Carbon nanotube technology

Tall and skinny, carbon nanotubes are made from graphene and have a wide variety of properties, including the ability to act as transmitters or transistors. Thin film transistors are similar to computer chips, but with a glass or plastic thin-film base instead of silicon. Plunkett reports in the Almanac that researchers working at Rice University in the US and Sunchon National University in Korea are collaborating to produce nano-RFID tags using a “process that uses carbon-nanotube-infused ink to make thin-film transistors”.

Plunkett says the researchers were able to produce tags that could hold one bit of information, but were working on versions capable of storing 16 bits and that could “be printed on paper or foil packaging”.

The other limitation with the experimental tags is their range. In experiments they could be read at a distance of one metre, but the researchers hope to eventually make that distance extend to 300m.

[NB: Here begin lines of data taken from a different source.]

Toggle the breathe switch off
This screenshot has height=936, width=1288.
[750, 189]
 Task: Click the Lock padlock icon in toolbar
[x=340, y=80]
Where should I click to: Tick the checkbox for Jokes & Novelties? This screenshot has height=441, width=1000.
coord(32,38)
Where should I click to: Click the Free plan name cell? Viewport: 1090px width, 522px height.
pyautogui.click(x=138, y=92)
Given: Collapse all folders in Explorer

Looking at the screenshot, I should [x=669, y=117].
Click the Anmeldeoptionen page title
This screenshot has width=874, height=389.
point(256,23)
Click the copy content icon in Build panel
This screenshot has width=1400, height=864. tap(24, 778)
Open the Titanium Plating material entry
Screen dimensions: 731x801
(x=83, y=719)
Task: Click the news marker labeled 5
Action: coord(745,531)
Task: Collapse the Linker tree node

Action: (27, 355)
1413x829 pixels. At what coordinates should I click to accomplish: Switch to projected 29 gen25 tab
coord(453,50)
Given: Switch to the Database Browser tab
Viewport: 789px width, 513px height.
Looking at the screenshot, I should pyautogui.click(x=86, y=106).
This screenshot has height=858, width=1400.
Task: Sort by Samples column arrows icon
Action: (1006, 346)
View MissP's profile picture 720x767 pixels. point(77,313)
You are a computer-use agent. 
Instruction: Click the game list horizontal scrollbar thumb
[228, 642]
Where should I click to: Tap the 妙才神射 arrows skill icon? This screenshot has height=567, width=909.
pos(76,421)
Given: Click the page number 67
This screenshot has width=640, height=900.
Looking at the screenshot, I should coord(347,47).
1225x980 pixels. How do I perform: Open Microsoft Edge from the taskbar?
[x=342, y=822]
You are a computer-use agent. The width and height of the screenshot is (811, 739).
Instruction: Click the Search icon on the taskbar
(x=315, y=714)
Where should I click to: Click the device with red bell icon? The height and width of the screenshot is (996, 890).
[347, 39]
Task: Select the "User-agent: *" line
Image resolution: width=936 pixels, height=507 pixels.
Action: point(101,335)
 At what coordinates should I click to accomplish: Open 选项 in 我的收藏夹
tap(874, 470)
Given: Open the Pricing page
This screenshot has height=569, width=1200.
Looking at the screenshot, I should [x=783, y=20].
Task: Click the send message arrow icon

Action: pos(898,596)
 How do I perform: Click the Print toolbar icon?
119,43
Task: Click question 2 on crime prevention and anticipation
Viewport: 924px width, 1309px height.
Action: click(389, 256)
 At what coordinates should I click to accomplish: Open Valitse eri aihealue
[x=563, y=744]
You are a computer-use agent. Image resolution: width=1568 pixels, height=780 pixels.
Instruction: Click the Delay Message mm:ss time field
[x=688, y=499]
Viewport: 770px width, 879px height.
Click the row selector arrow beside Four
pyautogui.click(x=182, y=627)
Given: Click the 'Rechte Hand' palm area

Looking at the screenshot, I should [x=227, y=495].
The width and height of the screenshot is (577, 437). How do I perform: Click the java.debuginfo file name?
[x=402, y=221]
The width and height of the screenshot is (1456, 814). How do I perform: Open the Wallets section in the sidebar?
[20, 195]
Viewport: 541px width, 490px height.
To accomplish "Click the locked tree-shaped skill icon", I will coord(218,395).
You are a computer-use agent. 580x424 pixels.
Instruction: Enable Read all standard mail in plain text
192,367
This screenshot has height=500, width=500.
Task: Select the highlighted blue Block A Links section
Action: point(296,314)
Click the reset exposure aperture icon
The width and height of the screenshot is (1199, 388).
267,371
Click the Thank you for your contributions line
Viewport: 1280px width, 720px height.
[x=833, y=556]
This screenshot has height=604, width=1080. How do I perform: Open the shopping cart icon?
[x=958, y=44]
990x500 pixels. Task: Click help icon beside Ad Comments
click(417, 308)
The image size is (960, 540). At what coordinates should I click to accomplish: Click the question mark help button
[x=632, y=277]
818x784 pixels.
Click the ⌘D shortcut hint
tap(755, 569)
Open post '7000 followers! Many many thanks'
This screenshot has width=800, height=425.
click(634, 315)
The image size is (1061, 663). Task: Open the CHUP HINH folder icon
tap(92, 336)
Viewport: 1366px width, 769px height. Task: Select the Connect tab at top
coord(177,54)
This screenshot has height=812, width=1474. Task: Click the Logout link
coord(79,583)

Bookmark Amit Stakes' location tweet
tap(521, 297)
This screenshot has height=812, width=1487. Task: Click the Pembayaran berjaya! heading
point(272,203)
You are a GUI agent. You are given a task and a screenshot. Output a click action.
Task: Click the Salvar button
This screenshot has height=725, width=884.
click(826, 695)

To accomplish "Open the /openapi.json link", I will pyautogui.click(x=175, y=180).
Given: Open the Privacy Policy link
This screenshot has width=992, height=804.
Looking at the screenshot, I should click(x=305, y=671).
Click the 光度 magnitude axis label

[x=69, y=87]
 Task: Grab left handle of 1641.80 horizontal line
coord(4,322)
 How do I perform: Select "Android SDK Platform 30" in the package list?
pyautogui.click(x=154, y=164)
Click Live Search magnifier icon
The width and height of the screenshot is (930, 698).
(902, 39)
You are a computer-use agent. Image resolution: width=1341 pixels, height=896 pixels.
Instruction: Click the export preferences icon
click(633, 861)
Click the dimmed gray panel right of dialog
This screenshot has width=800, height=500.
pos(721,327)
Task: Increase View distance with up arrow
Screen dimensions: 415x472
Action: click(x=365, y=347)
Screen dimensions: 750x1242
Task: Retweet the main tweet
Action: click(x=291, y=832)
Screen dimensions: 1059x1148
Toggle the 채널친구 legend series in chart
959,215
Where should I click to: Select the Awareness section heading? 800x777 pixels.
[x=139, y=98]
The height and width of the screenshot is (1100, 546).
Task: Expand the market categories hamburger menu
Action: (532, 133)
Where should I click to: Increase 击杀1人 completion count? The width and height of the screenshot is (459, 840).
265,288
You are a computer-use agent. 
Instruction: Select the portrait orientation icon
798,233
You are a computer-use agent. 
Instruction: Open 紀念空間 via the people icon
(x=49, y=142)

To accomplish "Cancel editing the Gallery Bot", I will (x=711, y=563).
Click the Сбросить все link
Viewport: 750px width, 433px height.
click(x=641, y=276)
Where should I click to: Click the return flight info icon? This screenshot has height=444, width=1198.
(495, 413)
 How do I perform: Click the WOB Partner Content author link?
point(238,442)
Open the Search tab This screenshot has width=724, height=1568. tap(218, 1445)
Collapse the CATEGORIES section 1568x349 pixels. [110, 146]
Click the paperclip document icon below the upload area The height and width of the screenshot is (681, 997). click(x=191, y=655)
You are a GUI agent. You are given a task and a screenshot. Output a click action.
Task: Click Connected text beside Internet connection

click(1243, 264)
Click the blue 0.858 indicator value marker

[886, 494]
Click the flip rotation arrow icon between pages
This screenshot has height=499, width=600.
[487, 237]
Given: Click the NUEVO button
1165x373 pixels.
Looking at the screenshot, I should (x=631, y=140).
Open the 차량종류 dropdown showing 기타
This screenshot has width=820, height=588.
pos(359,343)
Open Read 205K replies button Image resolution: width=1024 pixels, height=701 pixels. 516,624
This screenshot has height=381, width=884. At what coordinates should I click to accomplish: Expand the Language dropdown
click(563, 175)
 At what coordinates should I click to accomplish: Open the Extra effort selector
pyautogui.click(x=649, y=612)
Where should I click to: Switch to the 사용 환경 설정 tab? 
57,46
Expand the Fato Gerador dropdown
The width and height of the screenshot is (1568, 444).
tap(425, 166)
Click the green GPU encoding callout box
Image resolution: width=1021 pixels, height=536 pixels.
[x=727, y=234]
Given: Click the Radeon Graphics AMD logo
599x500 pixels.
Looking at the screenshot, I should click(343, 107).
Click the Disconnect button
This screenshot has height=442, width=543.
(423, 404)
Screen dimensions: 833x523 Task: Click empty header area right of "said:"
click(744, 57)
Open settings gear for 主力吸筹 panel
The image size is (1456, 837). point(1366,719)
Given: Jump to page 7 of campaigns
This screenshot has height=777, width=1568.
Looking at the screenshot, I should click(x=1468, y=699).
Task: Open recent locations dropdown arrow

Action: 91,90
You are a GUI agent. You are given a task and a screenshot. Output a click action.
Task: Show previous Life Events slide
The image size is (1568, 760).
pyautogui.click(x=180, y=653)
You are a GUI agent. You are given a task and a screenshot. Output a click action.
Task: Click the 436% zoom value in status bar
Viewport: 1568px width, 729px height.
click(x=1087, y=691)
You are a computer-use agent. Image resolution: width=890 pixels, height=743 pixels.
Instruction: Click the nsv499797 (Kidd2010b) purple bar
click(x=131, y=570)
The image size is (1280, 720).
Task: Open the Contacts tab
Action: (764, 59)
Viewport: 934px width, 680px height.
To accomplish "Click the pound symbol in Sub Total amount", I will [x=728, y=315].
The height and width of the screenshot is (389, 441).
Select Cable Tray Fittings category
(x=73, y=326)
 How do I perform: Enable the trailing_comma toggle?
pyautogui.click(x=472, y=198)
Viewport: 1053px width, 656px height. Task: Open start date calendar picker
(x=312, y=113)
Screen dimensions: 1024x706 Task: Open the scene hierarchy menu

Besides changes to the physical components of the tags, researchers are also working on the software and communications systems that allow the tags to share their information. An MIT initiative called EPCglobal has “developed a common language for all RFID chips, thereby substantially reducing costs”. According to Plunkett, retailers like Walmart and product manufacturers like Coca-Cola and Procter & Gamble are backers of this project.

Silicon ink

Moving out of the lab, Plunkett says a California-based company known as Kovio is using technology developed by MIT to produce “barcodes printed with silicon ink. Chips implanted in the code can store 128 bits of data and transmit them at 106 kilobits per second.”

Kovio is using the technology in its brand of electronic article surveillance (EAS) tags known as !FaST. Since the tags can be invisibly embedded into items, the company sees them as a fit for apparel, along with other goods.

Modern microdots

And yet more MIT developments come from the Telmex Lab for Communications and Development. Researchers at the lab have developed a 3-mm-wide dot—known as a Bokode—that can be scanned and read by the camera in a smart phone and that can store up to 10MB of information.